··· MATERIAL TO PROCESS ···

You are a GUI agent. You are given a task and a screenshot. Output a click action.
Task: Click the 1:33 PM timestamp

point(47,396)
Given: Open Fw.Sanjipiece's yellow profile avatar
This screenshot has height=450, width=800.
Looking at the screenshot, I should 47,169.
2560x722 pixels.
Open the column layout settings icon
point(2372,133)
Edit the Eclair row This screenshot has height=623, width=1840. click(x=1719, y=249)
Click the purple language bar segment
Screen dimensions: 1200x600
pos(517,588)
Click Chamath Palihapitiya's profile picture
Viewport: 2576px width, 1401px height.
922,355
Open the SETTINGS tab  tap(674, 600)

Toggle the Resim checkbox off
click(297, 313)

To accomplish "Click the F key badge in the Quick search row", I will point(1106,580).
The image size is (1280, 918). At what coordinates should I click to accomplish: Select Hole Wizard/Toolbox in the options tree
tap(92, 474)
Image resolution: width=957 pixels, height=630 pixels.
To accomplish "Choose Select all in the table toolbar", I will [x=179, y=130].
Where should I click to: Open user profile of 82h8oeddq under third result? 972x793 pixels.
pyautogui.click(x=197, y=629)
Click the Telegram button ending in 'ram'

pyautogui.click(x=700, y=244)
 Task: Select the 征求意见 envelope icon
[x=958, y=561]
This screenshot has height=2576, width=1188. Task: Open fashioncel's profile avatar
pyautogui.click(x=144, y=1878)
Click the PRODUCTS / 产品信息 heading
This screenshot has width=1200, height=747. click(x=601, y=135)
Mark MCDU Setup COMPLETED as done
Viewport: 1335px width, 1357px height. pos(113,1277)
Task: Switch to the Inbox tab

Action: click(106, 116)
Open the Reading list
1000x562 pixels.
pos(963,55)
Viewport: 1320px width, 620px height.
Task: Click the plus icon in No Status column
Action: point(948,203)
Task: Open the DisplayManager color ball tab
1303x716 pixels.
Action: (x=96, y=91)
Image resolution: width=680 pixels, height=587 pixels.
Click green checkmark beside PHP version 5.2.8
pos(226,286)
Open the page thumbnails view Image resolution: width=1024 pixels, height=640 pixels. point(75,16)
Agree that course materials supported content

···

The answer must be every line of the records that holds the string "resolution".

- [SOLUTION]
Image resolution: width=957 pixels, height=630 pixels.
Image resolution: width=680 pixels, height=587 pixels.
Open the page thumbnails view Image resolution: width=1024 pixels, height=640 pixels. point(75,16)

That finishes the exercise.